— BEGIN Document excerpt —

# How many of you have created a monster???



## VectorSketcher (Jul 20, 2008)

I have just created the one so far, and that is Rogue, my 7 month old pup, it took me awhile to get her to actually bring the ball back to me and drop it. It use to be I throw it, she would chase it, run half way back to me then stop and pull some shinanigans so I would have to chase her down and get the ball from her. It took many moons for myself, along with my other GSD, Riddick, to get her to understand the concept of fetch, and now...I have created a monster! She wants to play ball all the time! 








Even as I sit her typing this she is pushing her toy into my leg and foot trying to provoke me to throw it...I guess I will have to take and hide her ball until it is actually time to play ball...just curious on how many others out there have absent mindedly created a monster?


----------



## GSDgirlAL (Jan 4, 2008)

Ava is crazy about her ball, loves that toy more than anything! I go through so many tennis balls!!


----------



## Martie (Jun 3, 2008)

Our "little" 10 1/2 month old Luther is toy-crazy, too. We have taught him to give us the toy nicely and to sit before it's thrown (adding in some training to the madness). I am reminded of our son, who at 10-11 lived to play monopoly - it was an every-night-after-dinner ritual in our house for a loooonnng time.


----------



## Keegan62 (Aug 17, 2008)

Jack is a nightmare with his ball and rope toy... He brings it I thorw it for minimum of an hour and this is in the house LOL


----------



## littledmc17 (Apr 9, 2008)

Brady is obsessed with his ball
Hence why I call him Boo Boo boy
when you have bal in hand that is all he pays attention to 
so running into car, house, bush or tree doesn't phase him


----------



## Lauri & The Gang (Jun 28, 2001)

My girl Neke was a ball monster. When she was 13 we brought her with us to dog camp (I was giving a seminar).

We took her and the other dogs down to the lake to do some swimming. She kept bringing the tennis ball to us and we'd toss it it the water - just a few feet out. It didn't take long before she was SO tired she almost couldn't make it out of the water. We decided to call it quits and started to walk away with the gang.

She wasn't ready to stop. She grabbed the ball and brought it over to one of the other campers and dropped it at her feet.

She would have chased that ball until she died.









Her son Riggs was also ball obsessed but he didn't care as much for the retreiving part. If you threw it he would bring it back but if you waited for him to bring it closer he would just walk off and play with the ball by himself, flipping it with his feet!









Tazer, our Cocker, is also a ball monster. The only thing he likes more is lure coursing!


----------



## Sherush (Jan 12, 2008)

Jesse is toy crazy, all toys, balls, cuzs, stuffed animals, tugs etc. he was easy to train fetch by 4 months, once I knew he knew what I meant, if he didn't bring it back when I asked I ended the game, he soon learned if he didn't bring it back to mom and drop it all fun stopped. Also helped doing fetch and teaching to bring it back and drop it by using 2 balls. He would always want the one I was holding.

— END Document excerpt —
— BEGIN Provided material —

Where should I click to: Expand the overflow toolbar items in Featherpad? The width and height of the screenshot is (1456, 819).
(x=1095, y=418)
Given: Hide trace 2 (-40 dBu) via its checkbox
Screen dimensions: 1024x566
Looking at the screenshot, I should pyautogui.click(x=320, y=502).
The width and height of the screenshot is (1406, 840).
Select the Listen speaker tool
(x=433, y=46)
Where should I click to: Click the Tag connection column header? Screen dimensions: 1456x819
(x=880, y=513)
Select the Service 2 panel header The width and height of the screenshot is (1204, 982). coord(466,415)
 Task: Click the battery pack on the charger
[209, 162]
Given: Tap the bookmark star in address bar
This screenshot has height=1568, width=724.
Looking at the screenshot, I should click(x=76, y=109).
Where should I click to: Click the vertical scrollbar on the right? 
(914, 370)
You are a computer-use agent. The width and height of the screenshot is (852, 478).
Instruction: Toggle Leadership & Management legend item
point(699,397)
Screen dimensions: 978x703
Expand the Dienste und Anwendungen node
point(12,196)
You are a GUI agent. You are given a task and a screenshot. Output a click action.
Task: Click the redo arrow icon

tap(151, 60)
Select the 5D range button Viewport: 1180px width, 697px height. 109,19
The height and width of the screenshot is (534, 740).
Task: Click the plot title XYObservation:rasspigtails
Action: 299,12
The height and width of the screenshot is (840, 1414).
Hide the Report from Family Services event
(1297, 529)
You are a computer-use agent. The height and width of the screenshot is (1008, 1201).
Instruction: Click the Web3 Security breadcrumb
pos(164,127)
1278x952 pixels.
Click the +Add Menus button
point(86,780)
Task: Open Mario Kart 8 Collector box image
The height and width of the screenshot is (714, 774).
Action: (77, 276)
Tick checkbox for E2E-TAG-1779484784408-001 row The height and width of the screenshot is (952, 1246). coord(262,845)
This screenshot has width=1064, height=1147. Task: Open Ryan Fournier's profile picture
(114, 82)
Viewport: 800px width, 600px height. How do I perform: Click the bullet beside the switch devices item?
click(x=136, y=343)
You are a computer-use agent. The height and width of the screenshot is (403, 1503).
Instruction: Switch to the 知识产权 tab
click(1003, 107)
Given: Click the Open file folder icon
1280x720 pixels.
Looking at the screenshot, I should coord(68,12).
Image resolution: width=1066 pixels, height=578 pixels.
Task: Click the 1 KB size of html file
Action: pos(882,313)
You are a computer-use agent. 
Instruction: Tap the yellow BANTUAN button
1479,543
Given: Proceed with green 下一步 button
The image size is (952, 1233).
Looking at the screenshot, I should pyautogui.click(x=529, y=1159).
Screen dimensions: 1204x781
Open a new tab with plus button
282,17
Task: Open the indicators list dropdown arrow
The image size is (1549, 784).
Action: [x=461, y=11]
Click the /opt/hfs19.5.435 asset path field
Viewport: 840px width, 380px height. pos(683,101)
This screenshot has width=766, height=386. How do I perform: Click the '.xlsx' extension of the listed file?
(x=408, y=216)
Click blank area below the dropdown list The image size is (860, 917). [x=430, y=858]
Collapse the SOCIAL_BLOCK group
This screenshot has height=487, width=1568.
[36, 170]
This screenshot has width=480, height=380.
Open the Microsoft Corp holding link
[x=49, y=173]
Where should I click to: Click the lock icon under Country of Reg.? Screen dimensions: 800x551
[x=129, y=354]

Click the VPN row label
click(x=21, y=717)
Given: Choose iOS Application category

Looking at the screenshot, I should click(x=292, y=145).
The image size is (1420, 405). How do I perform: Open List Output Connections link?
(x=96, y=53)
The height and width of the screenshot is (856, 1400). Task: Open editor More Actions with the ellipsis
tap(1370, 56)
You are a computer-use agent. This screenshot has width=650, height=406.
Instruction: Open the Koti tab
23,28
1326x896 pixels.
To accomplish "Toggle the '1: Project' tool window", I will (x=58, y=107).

— END Provided material —

● **Stated problem**
Edit the forum thread on ball-crazy dogs by giving everything from "## Martie (Jun" down to "a loooonnng time." again, with "monopoly" changed to "checkers". The rows play no part in this work.

● **Answer**
## Martie (Jun 3, 2008)

Our "little" 10 1/2 month old Luther is toy-crazy, too. We have taught him to give us the toy nicely and to sit before it's thrown (adding in some training to the madness). I am reminded of our son, who at 10-11 lived to play checkers - it was an every-night-after-dinner ritual in our house for a loooonnng time.